Executives believe the move will help the company increase revenue as it prepares for an initial public offering (IPO). More than a dozen current and former employees also told the Financial Times that OpenAI is shifting resources toward lucrative enterprise customers as it seeks to compete more aggressively with rival Anthropic.
The changes reflect OpenAI’s growing focus on AI agents and coding tools that can perform tasks on behalf of users. The company reportedly believes these products will become more valuable than traditional AI chatbots.
“Chat is dead,” one senior OpenAI employee said.
According to recent reports, only about 4% of OpenAI users pay for its services, meaning that 96% of users access one of the world’s most popular AI products for free. OpenAI hopes that introducing AI agents capable of handling tasks such as booking travel, organizing schedules, and summarizing complex data will create a more valuable product.
The rollout is expected to begin in the coming weeks. The Financial Times reports that the changes will first appear on the ChatGPT website and mobile apps, with users being encouraged to make greater use of coding tools, image generation features, and third-party applications.
Thibault Sottiaux, who leads OpenAI’s core product and platform teams, said the goal is to create an assistant for every aspect of a user’s life.

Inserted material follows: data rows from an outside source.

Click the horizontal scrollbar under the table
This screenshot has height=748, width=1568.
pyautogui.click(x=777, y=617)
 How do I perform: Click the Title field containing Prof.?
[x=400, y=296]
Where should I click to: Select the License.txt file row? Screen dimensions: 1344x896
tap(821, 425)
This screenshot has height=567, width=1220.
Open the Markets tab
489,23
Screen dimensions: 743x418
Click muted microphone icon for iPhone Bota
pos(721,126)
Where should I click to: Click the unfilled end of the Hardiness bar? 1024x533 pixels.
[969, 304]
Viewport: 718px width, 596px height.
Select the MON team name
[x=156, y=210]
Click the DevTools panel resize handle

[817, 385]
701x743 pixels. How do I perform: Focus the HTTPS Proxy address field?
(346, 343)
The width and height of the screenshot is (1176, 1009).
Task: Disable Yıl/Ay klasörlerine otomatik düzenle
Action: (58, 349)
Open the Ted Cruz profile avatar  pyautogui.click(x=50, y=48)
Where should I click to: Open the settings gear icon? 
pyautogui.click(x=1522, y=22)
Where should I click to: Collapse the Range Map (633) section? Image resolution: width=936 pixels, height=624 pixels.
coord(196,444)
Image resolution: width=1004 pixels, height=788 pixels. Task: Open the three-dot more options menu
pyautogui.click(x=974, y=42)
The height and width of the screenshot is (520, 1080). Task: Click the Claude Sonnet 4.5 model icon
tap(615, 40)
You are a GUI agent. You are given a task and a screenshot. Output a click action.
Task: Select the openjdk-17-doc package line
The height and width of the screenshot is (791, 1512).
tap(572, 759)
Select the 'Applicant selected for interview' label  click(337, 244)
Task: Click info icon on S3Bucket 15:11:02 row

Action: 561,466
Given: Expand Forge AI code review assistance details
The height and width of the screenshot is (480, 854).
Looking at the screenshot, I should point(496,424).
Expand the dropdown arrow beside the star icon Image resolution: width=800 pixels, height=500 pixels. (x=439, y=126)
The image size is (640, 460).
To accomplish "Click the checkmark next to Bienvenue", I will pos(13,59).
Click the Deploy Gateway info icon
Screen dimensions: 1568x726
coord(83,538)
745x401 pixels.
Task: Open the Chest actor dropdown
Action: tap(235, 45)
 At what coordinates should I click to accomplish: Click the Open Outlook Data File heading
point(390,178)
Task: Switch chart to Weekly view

“This will go beyond the actual surface… we want to build your own personal agent that can help you… with everything in your life, whether personal or professional,” he said.
The changes will also allocate more resources to OpenAI’s software engineering agent, Codex, which can write, fix, explain, and execute code. People familiar with the matter told the Financial Times that most Codex users are paying customers and that enterprise clients account for roughly 40% of OpenAI’s revenue. That figure is expected to rise to 50% by the end of the year.
The move also brings OpenAI’s strategy closer to that of Anthropic, which has focused heavily on enterprise products. Both companies are reportedly pursuing IPOs as they race toward the public markets.